Daftar Tugas:
a: Menurut berita tentang pencabutan izin BPR, mengapa OJK mencabut izin usaha 15 BPR/BPRS pada tahun 2024?
b: Tulis ulang bagian berita tentang pencabutan izin BPR antara "BeritaPerbankan – Sepanjang" dan "waktu yang diberikan.", inklusif. Ganti "nasabah" dengan "penabung".

Teks Sumber:

════

BeritaPerbankan – Sepanjang tahun 2024 berjalan, Otoritas Jasa Keuangan (OJK) telah mencabut izin usaha 13 Bank Perekonomian Rakyat (BPR) dan 2 BPR Syariah (BPRS). Tindakan ini diambil sebagai bagian dari upaya OJK dalam menjaga stabilitas industri perbankan serta melindungi kepentingan nasabah.
Kepala Eksekutif Pengawas Perbankan OJK, Dian Ediana Rae, menjelaskan bahwa keputusan ini diambil setelah dilakukan serangkaian pengawasan terhadap kinerja dan operasional bank-bank tersebut. Dian menambahkan bahwa pencabutan izin usaha 15 BPR/BPRS tahun 2024 ini dilakukan karena para pemegang saham serta pengurus bank tidak mampu melakukan penyehatan terhadap bank yang mereka kelola, sesuai dengan batas waktu yang diberikan.
“Kebanyakan kasus ini terjadi karena adanya penyimpangan dalam operasional bank. Pemegang saham dan pengurus bank tidak berhasil mengambil langkah-langkah yang memadai untuk menyehatkan bank, sehingga tindakan pencabutan izin usaha menjadi pilihan terakhir,” jelasnya.
Lebih lanjut, Dian menegaskan bahwa OJK terus melakukan pengawasan secara ketat terhadap bank-bank yang mengalami masalah. Hal ini termasuk memastikan bahwa rencana penyehatan yang telah disusun benar-benar dijalankan oleh pihak bank yang bersangkutan.
Jika sampai batas waktu yang ditentukan, kondisi bank tetap memburuk atau tidak ada perbaikan signifikan, OJK akan mengambil langkah lebih lanjut, yaitu menempatkan bank tersebut dalam kategori Bank Dalam Resolusi dan berkoordinasi dengan Lembaga Penjamin Simpanan (LPS) untuk penanganan lebih lanjut.
“Tindakan terakhir yang dapat kami lakukan adalah mencabut izin usaha dari BPR atau BPRS yang bersangkutan jika kondisi bank tidak membaik,” ungkap Dian.
Berdasarkan data dari OJK, beberapa BPR yang izinnya telah dicabut antara lain adalah PT BPR Nature Primadana Capital, PT BPR Sumber Artha Waru Agung Sidoarjo, PT BPR Lubuk Raya Mandiri, PT BPR Bank Jepara Artha, PT BPR Dananta, PT BPR Bali Artha Anugrah, PT BPR Sembilan Mutiara, PT BPR Aceh Utara, PT BPR EDCCASH, Perumda BPR Bank Purworejo, PT BPR Bank Pasar Bhakti, PT BPR Madani Karya Mulia, dan Koperasi BPR Wijaya Kusuma.

════

Data posisi kata dan item:

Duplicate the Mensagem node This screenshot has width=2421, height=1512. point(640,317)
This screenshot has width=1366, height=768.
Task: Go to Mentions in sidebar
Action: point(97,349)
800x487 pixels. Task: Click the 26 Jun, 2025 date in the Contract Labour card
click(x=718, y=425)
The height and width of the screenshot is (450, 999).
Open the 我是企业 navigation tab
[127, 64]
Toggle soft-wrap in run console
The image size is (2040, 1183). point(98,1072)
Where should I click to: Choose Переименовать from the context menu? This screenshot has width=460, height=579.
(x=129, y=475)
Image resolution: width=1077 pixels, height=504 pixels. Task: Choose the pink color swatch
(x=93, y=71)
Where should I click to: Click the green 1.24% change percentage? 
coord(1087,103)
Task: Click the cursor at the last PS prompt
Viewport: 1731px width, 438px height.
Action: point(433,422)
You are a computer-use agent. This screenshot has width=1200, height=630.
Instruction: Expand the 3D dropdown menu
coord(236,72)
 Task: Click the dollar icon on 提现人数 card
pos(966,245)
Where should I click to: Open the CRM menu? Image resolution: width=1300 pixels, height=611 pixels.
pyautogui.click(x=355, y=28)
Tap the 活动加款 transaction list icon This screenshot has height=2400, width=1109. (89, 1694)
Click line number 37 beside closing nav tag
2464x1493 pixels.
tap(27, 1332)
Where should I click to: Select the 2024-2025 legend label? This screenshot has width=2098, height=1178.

════

Jawaban Lengkap:
a: Pemegang saham dan pengurus bank tidak mampu menyehatkan bank yang mereka kelola dalam batas waktu yang diberikan. Kebanyakan kasus terjadi karena penyimpangan dalam operasional bank. Langkah penyehatan yang diambil juga tidak memadai, sehingga pencabutan izin usaha menjadi pilihan terakhir.

b:
BeritaPerbankan – Sepanjang tahun 2024 berjalan, Otoritas Jasa Keuangan (OJK) telah mencabut izin usaha 13 Bank Perekonomian Rakyat (BPR) dan 2 BPR Syariah (BPRS). Tindakan ini diambil sebagai bagian dari upaya OJK dalam menjaga stabilitas industri perbankan serta melindungi kepentingan penabung.
Kepala Eksekutif Pengawas Perbankan OJK, Dian Ediana Rae, menjelaskan bahwa keputusan ini diambil setelah dilakukan serangkaian pengawasan terhadap kinerja dan operasional bank-bank tersebut. Dian menambahkan bahwa pencabutan izin usaha 15 BPR/BPRS tahun 2024 ini dilakukan karena para pemegang saham serta pengurus bank tidak mampu melakukan penyehatan terhadap bank yang mereka kelola, sesuai dengan batas waktu yang diberikan.